As the year comes to an end for schools across Australia I have taken a moment to reflect on school readiness. Many parents will be currently holding serious talks with their families, friends and teachers trying to assess whether or not their baby is ready for school next year.
As it stands readiness for school has been and is currently assessed primarily on the age of the child. The NSW Department of Community Services discussion paper on School Readiness states that, “Prior to a specified age, children are generally considered to be ‘just playing’…and …all children in Australia, regardless of experience, and to a large extent genetic make-up, are deemed ready to start school at the age of five years (or even 4 years 7 months in some states). This is the age when children are regarded as being ‘ready to learn’.”
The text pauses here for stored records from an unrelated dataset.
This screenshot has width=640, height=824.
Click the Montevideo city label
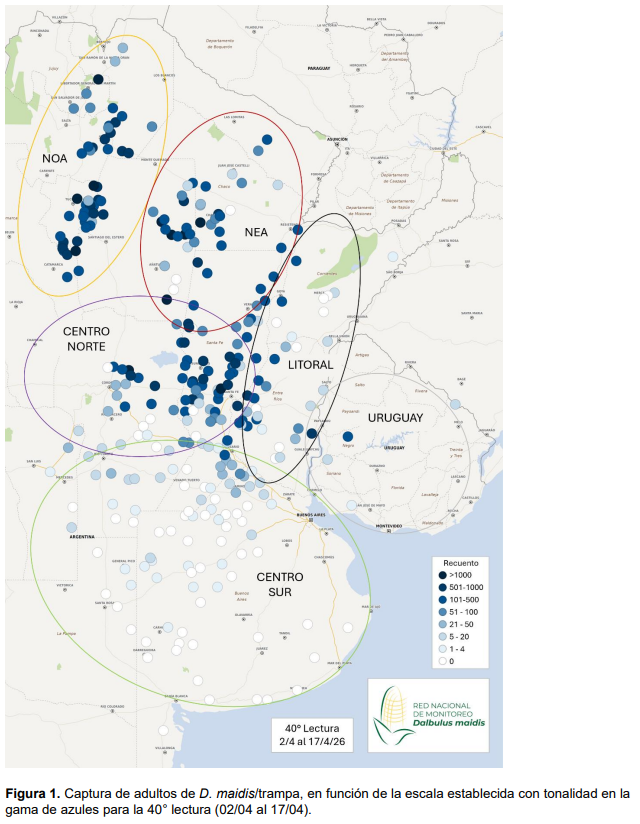[x=388, y=526]
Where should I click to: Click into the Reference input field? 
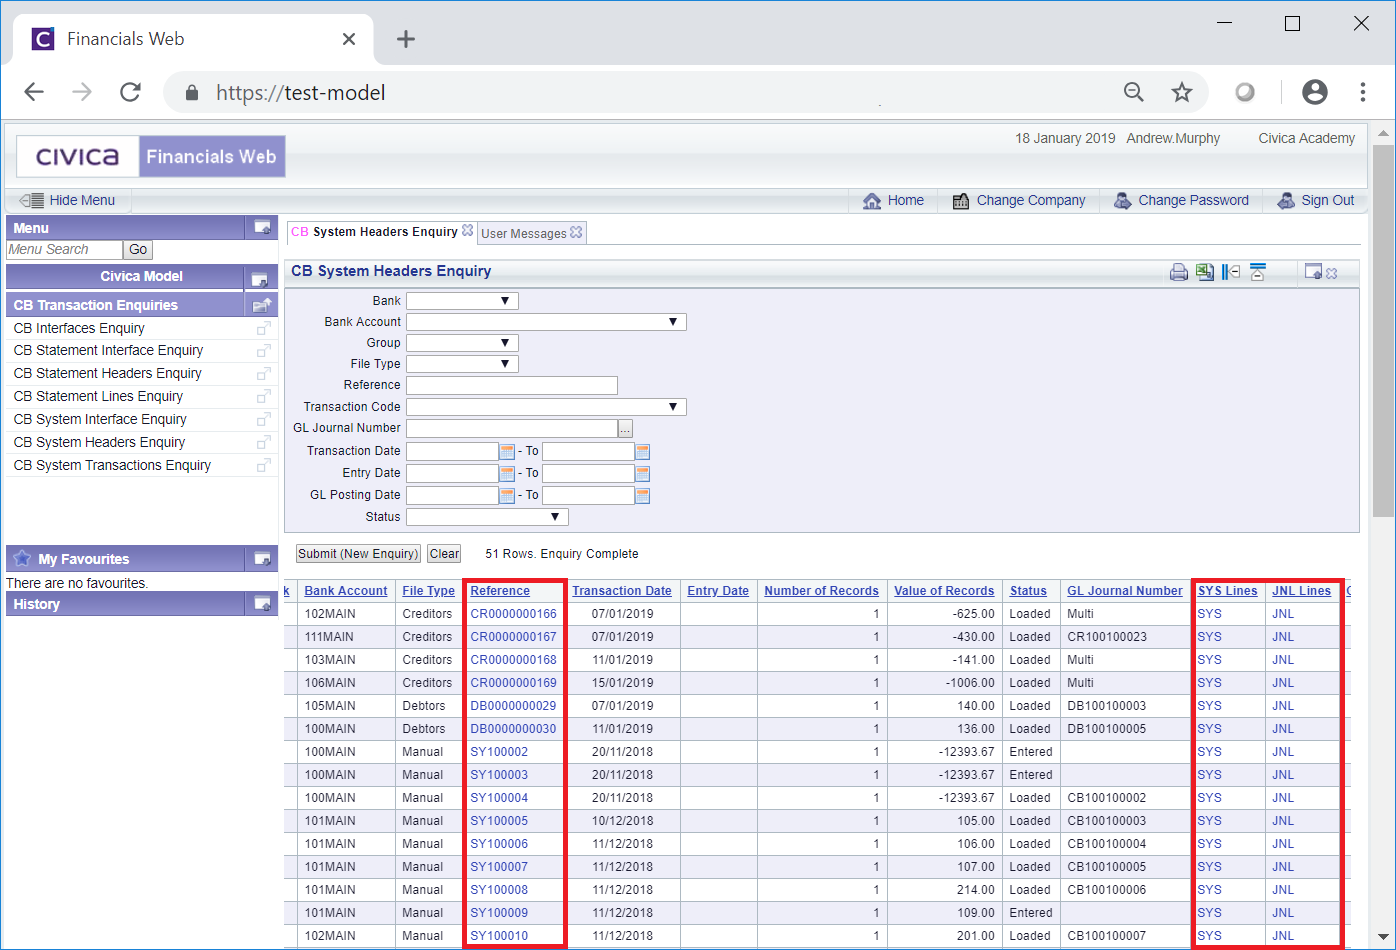click(511, 386)
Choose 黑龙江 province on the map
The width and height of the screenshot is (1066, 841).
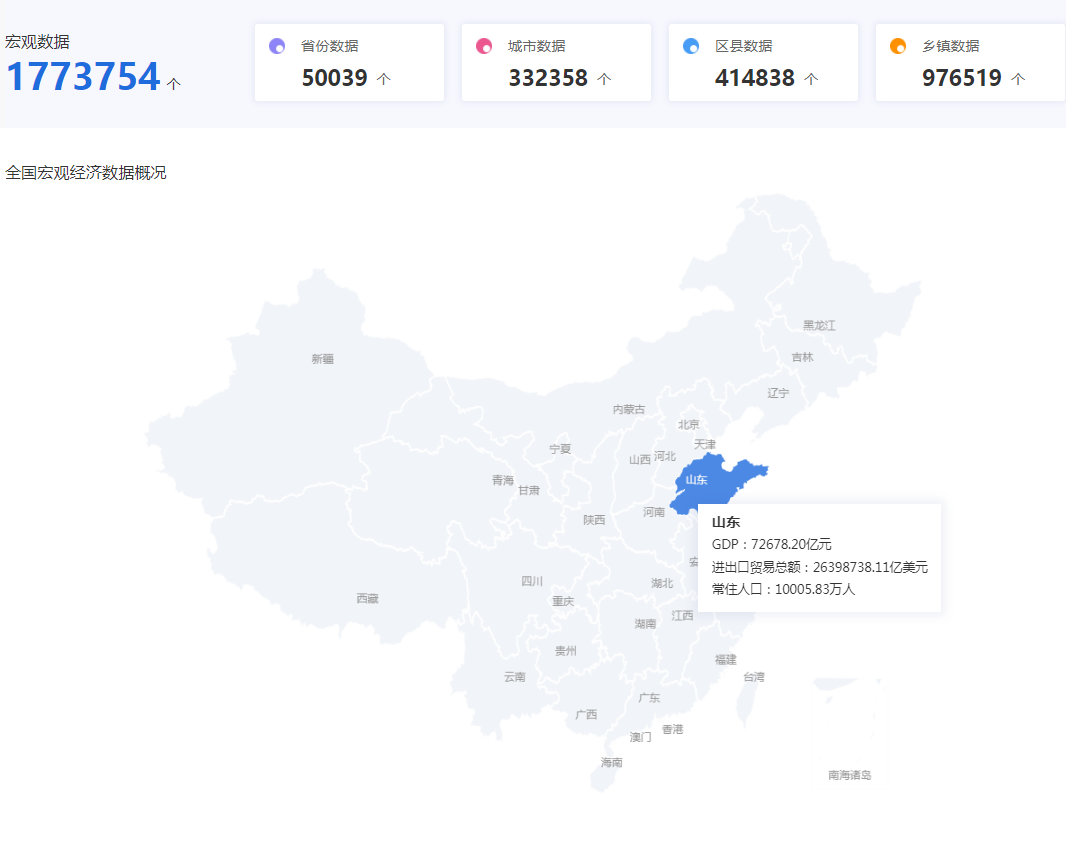click(819, 325)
However, when we take a short tour of the globe we see that other countries of the world have differing views on the age at which students are ready to learn. The research on readiness for learning in the United States for example has shown that we need to accept that children are actually learning at an earlier age because their carers are actually educating them, not just babysitting.
So what do we need to look for to assess whether a young child is ready to start school? How do we know they are ready to learn?
Research shows that it’s not just a matter of mastering early literacy and numeracy skills. As well as this young children need certain social skills to effectively manage the nuance of the school environment. According to Hartup (1992) the “single best childhood predictor of adult adaptation is not school grades and classroom behaviour, but rather, the adequacy with which the child gets along with other children. Children who are generally disliked, who are aggressive an disruptive, who are unable to sustain close relationships with other children and who cannot establish a place for themselves in the peer culture are seriously at risk”.
It would seem the health, physical fitness and well being of a young child is also an important criteria for school readiness. Research has shown that being well nourished, well rested and physically healthy is an important precursor for success at school.
Cognitive ability, physical well being, social competence and the ability to abide by the rules are all important indicators for school readiness. But even if all that is neatly ticked on the checklist it is important for parents to remember that the move to formal schooling is a major life change for a young child. A change that needs to be well planned, managed and supported.
Talk to your child’s carer or pre school teacher and work with them to prepare your child for school. Spend time talking with your child’s new school too. Work with the school and become a part of the community as this will assist your child in making a smooth transition.